*Task prompt:* Repeat the lines from the one with "Screen dimensions: 1080x608" through the one with "Action: (x=608, y=412)", inclusive, exactly as they appear.
## BEGIN Material shown
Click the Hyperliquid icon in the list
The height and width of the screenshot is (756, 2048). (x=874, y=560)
## END Material shown
## BEGIN Material shown
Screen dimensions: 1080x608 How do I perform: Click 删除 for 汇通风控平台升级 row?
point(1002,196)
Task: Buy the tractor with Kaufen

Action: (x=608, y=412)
## END Material shown
*Full solution:*
Screen dimensions: 1080x608 How do I perform: Click 删除 for 汇通风控平台升级 row?
point(1002,196)
Task: Buy the tractor with Kaufen

Action: (x=608, y=412)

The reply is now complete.